There are so many scams these days, we might all be living in the middle of one and not know it.
A Lifetime Opportunity!
There are an awful lot of scams out there. If you’re not careful, you might find yourself pulling out your wallet to make a small investment only to have it snatched right out of your hands by your newfound “business partner”. We can’t allow ourselves to fall victim to the empty promises of get-rich-quick fraudsters. But just how prevalent are such scams in the world today? Are they an exception to the rule, or just the way the dog-eat-dog world functions?
How The Pyramid is Built
Everyone is familiar with the concept of a pyramid scheme. It’s simple: the perpetrator, the guy at the top of the pyramid, gets a group of people to invest money into a project. Those investors are tricked into recruiting other investors. The payments are divided up among the people at the top levels of the pyramid (those closest to the perpetrator) and the gains get less and less the further one moves toward the bottom. The gains are based entirely on the number of people who buy into the project; there is no actual product or service provided. Since the value of what is gained has no basis in the real world, such schemes are ultimately doomed to failure.
While the pyramid scheme is illegal in most countries, its close cousin, the multi-level marketing or MLM scheme, is not. Many companies who resort to MLM tactics describe such activities as “direct selling” or “relationship marketing”. It involves hiring large numbers of people to sell some product or service directly to customers. Out of every hundred people employed this way, probably only one or two will make enough profit to last in the enterprise. From these lucky few, a handful of “successful salespeople” are given some petty promotion, where their job becomes recruiting and training even more enormous groups of doe-eyed victims to harvest for profit. The cycle continues.
MLM tactics are widely considered to be little more than a slightly more stable version of the classic pyramid scheme. It is a system in which a tiny minority reaps huge profits, while a huge majority invests massive amounts of time and energy without any personal benefit.
In other words, it’s a microcosm of the world we all live in.
Dragging the Stones to the Top
At the last count, one percent of the global population owns about 40% of the available wealth. Meanwhile, half the world lives on less than a dollar a day. That seems pretty pyramidal, doesn’t it? The situation is getting worse; in the United States, income for the one percent more than doubled between 1979 and 2007.
Let’s focus on the US:
Proving itself the leader in harvesting the hard work of the majority for the benefit of the few, the United States infamously bailed out the big banks in 2008, handing over $700 billion in interest-free loans to some of the wealthiest institutions in the country. At the same time, trillions of dollars have been shelled out to pay for the wars in Iraq and Afghanistan, not to mention the hundreds of US military bases in countries around the globe.

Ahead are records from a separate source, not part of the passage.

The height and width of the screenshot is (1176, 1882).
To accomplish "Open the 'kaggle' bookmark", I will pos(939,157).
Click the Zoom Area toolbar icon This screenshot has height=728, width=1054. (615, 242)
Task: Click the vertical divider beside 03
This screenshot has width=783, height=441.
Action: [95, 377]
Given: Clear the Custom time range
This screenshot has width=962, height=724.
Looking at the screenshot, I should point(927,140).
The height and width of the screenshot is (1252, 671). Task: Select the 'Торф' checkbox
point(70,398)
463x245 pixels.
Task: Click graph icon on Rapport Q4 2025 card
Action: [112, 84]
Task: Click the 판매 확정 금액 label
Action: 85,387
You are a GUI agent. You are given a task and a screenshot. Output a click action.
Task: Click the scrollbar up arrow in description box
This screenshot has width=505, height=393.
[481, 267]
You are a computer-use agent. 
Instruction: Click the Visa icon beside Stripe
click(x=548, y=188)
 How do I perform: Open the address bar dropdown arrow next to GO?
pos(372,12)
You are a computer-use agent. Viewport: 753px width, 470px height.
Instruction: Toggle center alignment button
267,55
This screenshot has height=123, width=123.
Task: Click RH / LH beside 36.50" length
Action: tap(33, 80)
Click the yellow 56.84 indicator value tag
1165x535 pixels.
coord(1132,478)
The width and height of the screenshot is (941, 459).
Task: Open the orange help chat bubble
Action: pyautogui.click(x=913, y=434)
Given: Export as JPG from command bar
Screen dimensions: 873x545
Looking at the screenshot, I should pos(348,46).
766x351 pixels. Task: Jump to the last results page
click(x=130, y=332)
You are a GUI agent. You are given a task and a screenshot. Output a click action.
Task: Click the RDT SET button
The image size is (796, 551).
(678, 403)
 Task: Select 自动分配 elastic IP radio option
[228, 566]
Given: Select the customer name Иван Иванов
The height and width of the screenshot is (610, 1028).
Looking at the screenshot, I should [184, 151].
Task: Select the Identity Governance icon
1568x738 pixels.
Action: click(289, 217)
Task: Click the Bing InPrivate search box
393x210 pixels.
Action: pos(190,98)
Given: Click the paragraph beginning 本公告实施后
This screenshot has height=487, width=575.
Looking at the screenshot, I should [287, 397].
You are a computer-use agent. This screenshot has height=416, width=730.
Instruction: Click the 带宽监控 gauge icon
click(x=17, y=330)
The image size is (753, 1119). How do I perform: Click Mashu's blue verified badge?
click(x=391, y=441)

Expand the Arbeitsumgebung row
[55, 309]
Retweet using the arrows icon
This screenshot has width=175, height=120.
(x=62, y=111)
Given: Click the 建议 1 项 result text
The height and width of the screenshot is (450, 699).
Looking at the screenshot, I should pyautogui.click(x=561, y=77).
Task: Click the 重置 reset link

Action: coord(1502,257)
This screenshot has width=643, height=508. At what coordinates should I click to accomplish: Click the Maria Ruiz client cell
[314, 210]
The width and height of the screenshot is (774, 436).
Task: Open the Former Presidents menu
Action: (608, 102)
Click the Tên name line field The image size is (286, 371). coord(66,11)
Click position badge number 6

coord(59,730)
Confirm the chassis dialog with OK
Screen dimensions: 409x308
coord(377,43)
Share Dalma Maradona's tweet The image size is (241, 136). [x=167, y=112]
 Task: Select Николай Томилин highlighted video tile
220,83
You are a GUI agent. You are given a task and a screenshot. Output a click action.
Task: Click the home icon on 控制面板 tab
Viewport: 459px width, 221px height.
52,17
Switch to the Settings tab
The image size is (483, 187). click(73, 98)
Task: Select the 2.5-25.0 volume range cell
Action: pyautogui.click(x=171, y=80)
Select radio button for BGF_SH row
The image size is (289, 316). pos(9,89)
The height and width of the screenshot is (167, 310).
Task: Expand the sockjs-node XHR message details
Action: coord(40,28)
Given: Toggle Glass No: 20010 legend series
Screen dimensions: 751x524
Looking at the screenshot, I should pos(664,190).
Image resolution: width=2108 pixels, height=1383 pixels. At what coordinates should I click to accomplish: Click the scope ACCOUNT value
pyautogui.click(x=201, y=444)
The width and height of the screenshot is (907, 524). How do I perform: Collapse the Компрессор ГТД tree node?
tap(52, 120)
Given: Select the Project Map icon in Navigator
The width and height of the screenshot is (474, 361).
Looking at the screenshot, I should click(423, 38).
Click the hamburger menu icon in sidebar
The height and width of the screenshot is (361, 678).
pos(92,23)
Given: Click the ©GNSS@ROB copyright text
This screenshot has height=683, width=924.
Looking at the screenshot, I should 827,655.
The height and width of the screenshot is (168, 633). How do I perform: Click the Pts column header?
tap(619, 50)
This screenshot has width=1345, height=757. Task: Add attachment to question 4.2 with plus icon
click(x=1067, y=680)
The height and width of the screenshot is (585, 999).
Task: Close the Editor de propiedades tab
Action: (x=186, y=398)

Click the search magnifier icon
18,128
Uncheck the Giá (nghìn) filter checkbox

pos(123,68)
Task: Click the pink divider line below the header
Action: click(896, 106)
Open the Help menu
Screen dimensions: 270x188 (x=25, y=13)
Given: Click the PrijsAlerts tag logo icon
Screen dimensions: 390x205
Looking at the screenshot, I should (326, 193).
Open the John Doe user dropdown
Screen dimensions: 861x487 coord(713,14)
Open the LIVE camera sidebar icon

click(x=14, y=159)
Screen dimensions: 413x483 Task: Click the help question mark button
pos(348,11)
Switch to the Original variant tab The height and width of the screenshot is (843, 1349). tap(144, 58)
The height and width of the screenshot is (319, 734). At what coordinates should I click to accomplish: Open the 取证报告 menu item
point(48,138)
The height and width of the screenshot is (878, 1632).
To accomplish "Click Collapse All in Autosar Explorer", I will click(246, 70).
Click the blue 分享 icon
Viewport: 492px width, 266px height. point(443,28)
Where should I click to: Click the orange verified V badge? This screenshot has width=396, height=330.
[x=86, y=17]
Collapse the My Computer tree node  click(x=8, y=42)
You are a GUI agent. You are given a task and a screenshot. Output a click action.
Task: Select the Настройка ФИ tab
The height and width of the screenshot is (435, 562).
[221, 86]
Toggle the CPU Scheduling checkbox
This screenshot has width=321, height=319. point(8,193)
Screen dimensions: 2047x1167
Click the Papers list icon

Oh, then there are the billions of taxpayer dollars spent every year to maintain America’s massively bloated prison system, kept tightly packed with nonviolent offenders thanks to the failed war on drugs.
All this represents an astronomical amount of money being transferred from working Americans to Wall Street bankers, military contractors, and privatized prisons like the Corrections Corporation of America. It’s a huge transfer of wealth from the bottom to the top. It works pretty much like a multilevel marketing scheme; get huge numbers of dupes to toil away for 40 hours a week or more and convert all their time and energy into exquisite luxury for a privileged class at the top of the pyramid.
It’s the world’s biggest scam, and we’ve all fallen for it.